A shrill howling pierced Merle’s ears as the sunbark came nearer—an arrow point aimed at her by Fate; there was hardly any doubt that it would knock her into kingdom come.

“Junipa,” she gasped out, “you have to help me. …”

But Junipa didn’t move, though behind her closed lids there was twitching and trembling. But for those signs of life, Merle might as well have been dragging a corpse through the snow, for Junipa no longer had a heart to beat. Only stone.

“Merle!” Vermithrax roared again. “Stay where you are!”

She heard him, but she didn’t react and had taken two more steps before the words got through to her.

Stay where she was? What the devil—

She looked back, saw the bark—so close!—saw Vermithrax on the fuselage with outspread wings, which the headwind was trying to blow backward, and recognized what the lion had realized a moment before she did.

The sunbark wobbled even more, swerved from its original trajectory, and was now rushing toward the opposite edge of the pyramid’s side, just where Merle had been trying to get herself and Junipa to safety.

It was pointless to turn around. Instead, Merle let go of Junipa, threw herself over her, buried her face in her arms, and awaited the impact.

It took its time—two seconds, three seconds—but when the crash came, it felt as if someone had struck a gong right beside Merle’s ears. The vibration was so great that she was sure the pyramid was going to collapse.

The stone was shaken a second time when Vermithrax came down beside them, more falling than landing,
snatched up both girls in his paws, and carried them into the air. His body was cool, despite the glow he gave off.

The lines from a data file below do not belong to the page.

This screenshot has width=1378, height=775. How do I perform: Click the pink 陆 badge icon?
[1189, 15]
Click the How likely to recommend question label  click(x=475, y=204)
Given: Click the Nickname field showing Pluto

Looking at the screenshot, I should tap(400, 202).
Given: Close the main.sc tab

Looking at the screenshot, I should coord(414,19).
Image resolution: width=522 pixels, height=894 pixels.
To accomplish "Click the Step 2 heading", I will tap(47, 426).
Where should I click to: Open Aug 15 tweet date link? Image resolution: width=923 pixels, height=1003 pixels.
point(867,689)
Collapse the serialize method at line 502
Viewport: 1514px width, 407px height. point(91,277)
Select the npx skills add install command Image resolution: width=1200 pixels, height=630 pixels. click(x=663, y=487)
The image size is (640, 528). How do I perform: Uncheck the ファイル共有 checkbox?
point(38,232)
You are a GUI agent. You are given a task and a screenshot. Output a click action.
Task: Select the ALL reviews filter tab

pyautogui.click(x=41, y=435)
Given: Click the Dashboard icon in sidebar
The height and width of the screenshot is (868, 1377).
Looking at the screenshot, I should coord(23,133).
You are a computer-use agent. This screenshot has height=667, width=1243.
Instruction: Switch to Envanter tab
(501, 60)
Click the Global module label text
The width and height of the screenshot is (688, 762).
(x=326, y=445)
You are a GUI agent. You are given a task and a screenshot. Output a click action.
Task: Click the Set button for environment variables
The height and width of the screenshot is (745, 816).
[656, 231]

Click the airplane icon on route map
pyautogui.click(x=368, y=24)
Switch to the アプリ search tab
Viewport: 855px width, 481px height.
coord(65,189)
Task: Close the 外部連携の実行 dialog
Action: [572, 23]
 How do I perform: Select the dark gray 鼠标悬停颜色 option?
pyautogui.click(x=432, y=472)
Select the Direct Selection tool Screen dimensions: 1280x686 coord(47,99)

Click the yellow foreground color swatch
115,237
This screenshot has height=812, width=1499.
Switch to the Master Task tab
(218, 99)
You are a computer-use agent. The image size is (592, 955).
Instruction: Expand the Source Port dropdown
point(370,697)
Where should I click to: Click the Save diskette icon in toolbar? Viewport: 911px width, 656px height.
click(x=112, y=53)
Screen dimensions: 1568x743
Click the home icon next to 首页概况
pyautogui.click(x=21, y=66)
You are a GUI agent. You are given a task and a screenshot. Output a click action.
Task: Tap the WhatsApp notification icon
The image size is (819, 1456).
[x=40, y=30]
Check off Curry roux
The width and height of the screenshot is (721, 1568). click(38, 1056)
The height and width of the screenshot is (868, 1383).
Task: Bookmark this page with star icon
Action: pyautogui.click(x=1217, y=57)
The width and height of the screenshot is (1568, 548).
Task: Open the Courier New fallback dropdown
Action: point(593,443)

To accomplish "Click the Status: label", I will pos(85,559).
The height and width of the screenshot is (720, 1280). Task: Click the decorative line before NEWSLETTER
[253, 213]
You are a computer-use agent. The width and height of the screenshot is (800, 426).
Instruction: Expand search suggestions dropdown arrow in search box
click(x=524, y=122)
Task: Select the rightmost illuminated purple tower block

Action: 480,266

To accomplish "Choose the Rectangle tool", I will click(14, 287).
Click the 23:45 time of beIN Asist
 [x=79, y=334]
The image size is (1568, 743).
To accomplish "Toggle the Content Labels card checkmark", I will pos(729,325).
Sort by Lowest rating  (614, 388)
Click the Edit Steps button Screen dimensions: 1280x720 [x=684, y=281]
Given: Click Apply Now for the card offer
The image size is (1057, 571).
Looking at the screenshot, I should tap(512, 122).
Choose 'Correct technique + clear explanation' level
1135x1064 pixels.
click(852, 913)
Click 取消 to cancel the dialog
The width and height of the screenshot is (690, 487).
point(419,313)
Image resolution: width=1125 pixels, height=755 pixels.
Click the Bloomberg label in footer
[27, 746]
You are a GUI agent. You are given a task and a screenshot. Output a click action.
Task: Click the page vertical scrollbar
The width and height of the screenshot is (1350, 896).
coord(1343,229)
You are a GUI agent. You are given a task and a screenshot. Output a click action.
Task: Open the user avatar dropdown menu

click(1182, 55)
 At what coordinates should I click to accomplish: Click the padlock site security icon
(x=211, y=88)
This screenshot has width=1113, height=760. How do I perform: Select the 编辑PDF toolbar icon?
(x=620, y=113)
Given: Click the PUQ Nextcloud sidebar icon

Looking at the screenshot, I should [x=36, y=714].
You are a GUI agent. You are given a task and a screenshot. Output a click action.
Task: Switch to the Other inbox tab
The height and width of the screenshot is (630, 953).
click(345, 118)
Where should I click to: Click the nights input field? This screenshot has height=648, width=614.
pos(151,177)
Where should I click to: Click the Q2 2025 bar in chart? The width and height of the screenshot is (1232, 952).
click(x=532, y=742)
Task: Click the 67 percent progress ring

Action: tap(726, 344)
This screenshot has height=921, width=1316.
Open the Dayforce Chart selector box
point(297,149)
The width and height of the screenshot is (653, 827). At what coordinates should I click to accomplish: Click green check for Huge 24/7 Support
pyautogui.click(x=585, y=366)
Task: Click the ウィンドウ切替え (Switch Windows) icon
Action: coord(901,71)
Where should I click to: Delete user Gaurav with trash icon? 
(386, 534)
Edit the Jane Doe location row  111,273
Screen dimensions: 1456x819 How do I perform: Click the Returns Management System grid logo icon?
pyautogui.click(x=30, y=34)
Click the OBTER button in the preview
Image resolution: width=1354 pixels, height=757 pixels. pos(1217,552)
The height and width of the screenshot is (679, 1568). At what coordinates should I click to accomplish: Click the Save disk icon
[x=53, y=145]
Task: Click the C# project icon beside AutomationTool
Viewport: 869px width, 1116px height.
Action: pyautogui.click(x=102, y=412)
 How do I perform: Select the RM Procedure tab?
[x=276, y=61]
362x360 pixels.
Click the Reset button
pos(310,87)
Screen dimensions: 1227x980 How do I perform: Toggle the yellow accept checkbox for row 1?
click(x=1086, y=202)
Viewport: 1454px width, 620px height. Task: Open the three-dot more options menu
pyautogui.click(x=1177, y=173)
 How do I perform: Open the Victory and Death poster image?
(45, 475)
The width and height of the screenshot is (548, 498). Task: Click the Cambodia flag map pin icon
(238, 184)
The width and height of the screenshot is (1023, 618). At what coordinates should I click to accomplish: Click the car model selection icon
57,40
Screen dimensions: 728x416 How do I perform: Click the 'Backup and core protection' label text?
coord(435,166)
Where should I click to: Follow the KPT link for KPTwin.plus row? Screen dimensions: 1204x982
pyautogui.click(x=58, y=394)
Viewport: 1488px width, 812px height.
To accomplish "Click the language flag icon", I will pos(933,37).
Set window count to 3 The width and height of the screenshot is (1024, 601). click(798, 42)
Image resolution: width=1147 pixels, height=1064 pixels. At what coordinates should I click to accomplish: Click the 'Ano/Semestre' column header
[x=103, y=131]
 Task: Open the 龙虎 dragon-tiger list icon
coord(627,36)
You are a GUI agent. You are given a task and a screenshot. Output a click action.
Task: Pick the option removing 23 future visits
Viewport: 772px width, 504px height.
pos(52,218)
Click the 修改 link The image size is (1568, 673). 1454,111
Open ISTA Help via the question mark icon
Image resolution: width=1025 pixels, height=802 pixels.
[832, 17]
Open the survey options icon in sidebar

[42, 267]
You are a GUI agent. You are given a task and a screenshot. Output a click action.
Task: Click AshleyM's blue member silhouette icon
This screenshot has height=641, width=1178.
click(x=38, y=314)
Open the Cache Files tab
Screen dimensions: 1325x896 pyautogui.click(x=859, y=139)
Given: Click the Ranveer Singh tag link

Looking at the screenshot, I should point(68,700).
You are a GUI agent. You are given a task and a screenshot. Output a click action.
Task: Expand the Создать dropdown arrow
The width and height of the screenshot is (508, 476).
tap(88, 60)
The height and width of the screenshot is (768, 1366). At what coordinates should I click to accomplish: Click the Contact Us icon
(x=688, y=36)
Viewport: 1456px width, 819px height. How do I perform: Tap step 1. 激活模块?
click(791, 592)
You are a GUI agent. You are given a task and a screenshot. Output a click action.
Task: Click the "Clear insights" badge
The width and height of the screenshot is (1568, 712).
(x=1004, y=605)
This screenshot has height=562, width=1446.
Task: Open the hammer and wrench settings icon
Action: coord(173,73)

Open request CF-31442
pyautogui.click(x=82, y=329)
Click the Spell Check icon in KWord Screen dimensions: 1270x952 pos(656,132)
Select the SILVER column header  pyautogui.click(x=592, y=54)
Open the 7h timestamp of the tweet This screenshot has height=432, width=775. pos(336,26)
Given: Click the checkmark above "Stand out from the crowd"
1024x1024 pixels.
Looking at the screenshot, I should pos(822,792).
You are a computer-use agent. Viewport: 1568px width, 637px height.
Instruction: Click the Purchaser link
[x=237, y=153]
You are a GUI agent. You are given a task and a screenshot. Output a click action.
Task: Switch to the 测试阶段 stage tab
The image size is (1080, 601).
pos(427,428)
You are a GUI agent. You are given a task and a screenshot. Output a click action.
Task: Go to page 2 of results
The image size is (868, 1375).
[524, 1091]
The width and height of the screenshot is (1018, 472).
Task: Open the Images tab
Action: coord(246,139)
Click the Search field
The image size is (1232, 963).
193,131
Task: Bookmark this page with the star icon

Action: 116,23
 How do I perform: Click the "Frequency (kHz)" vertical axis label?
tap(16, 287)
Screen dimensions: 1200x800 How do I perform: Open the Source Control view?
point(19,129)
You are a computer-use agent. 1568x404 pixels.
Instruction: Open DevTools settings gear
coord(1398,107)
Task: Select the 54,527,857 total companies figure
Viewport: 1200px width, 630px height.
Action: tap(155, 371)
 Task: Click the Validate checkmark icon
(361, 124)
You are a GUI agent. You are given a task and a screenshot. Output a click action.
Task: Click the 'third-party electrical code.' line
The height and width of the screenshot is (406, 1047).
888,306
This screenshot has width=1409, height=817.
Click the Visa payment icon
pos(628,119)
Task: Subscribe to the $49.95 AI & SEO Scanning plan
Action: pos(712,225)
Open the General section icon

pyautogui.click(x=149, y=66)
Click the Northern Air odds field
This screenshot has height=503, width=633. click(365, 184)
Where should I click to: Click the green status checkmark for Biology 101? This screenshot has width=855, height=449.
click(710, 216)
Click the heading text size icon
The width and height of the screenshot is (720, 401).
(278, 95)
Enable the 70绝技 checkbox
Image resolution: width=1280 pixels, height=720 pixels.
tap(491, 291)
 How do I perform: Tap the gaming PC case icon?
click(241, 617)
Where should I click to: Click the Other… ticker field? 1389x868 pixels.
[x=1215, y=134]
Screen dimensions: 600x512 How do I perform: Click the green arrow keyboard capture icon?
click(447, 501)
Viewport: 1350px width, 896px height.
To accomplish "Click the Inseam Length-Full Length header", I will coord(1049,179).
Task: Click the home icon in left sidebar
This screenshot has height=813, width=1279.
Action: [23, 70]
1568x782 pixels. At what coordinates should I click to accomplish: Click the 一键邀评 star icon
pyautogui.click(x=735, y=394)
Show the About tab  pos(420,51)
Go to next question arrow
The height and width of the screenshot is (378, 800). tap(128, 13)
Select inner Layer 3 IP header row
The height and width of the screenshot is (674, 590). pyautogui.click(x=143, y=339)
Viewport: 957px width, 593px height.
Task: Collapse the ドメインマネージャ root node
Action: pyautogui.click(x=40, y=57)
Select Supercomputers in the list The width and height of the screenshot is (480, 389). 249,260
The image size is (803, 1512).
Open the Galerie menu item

His precaution turned out to be unnecessary. The pyramid was still standing. Occasional clumps of snow broke from the edges and slid one or two steps deeper, to be dispersed in blinding clouds of crystals, momentarily wrapping the incline in a fog of ice. Only after the avalanche had settled could Merle tell what had become of the bark.

The golden sickle lay on one of the upper steps, only a little beyond the place where Merle and Junipa had cowered seconds before. The vehicle had landed sideways, close to the wall of the next step up. From the air, Merle could see only a little damage, a hole in the upper side that Vermithrax had torn in the fuselage.

“Put us down again, please,” said Merle to the lion, breathless certainly, but at the same time so relieved that she felt new strength streaming through her.

“Too dangerous.” The lion’s breath formed white clouds in the ice-cold air.

“Come on. Don’t you want to know what was in the bark?”

“Absolutely not!”

“Mummy soldiers,”
the Flowing Queen interjected in Merle’s mind, inaudible to the two others.
“A whole troop of them. And a priest who held the bark in the air with his magic.”

Merle cast a look over at Junipa, who was dangling in Vermithrax’s second paw. Her lips moved.

“Junipa?”

“What’s up?” asked Vermithrax.

“I think she’s waking up.”

“Once again, just at the right moment,”
the Queen bleated.
“Why do these things always happen just when one does not need them?”

Merle ignored the voice inside her. No matter what it might mean for them all or whether they’d have more trouble because of it, she was glad that Junipa was coming to herself again. After all, she’d been the one who knocked Junipa unconscious, and the thought continued to pain her. But her friend had left her no choice.

“If she still is your friend.”
It wasn’t the first time that the Flowing Queen had read her thoughts; the bad habit had begun way back.

“Of course she is!”

“You saw her. And heard what she said. Friends do not behave that way.”

“That’s the Stone Light. Junipa couldn’t help it.”

“That changes little about the fact that she may try to do you harm.”

Merle didn’t answer. They were floating a good ten yards over the nearest pyramid step. Gradually Vermithrax’s firm grip began to hurt.

“Set us down,” she asked him once more.

“At least the pyramid appears to be stable,” the lion agreed.

“Does that mean we can look at the bark?”

“I didn’t say that.”

“But there’s nothing moving down there. If there are really mummies in there, they must be—”

“Dead?”
the Queen asked pointedly.

“Out of action.”

“Maybe. Or maybe not.”

“Those are just exactly the sort of remarks we need,” said Merle caustically.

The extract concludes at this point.